(SOURCE DATA Opens)

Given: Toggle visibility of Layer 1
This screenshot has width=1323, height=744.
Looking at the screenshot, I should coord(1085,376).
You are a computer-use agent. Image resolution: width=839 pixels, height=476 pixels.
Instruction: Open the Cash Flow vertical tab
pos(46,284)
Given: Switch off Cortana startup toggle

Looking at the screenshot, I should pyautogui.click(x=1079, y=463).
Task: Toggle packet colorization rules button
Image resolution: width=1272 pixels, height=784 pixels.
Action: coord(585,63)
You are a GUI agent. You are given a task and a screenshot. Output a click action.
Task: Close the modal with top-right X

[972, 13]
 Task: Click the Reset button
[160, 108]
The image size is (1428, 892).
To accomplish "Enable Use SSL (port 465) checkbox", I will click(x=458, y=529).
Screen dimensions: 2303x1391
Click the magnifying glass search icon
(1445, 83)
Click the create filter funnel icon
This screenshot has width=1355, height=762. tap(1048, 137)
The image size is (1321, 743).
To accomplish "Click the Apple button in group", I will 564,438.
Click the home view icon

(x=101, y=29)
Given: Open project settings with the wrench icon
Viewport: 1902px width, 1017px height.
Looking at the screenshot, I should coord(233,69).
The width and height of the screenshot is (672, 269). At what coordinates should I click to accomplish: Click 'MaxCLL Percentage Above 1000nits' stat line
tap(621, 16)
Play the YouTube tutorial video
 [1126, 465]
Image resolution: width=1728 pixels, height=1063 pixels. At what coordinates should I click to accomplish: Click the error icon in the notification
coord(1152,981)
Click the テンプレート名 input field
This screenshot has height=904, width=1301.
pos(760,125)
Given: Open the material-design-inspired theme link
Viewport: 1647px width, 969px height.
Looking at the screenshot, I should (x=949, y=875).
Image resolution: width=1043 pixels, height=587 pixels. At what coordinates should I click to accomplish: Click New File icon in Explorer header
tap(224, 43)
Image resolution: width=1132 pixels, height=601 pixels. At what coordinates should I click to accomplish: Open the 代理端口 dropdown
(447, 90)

(SOURCE DATA Closes)

TASK TO CARRY OUT: Return word for word the lines above from the line with "The image size is (1428, 892)." to the line with "Given: Open the", including both and leaving out all others.

FINISHED TASK:
The image size is (1428, 892).
To accomplish "Enable Use SSL (port 465) checkbox", I will click(x=458, y=529).
Screen dimensions: 2303x1391
Click the magnifying glass search icon
(1445, 83)
Click the create filter funnel icon
This screenshot has width=1355, height=762. tap(1048, 137)
The image size is (1321, 743).
To accomplish "Click the Apple button in group", I will 564,438.
Click the home view icon

(x=101, y=29)
Given: Open project settings with the wrench icon
Viewport: 1902px width, 1017px height.
Looking at the screenshot, I should coord(233,69).
The width and height of the screenshot is (672, 269). At what coordinates should I click to accomplish: Click 'MaxCLL Percentage Above 1000nits' stat line
tap(621, 16)
Play the YouTube tutorial video
 [1126, 465]
Image resolution: width=1728 pixels, height=1063 pixels. At what coordinates should I click to accomplish: Click the error icon in the notification
coord(1152,981)
Click the テンプレート名 input field
This screenshot has height=904, width=1301.
pos(760,125)
Given: Open the material-design-inspired theme link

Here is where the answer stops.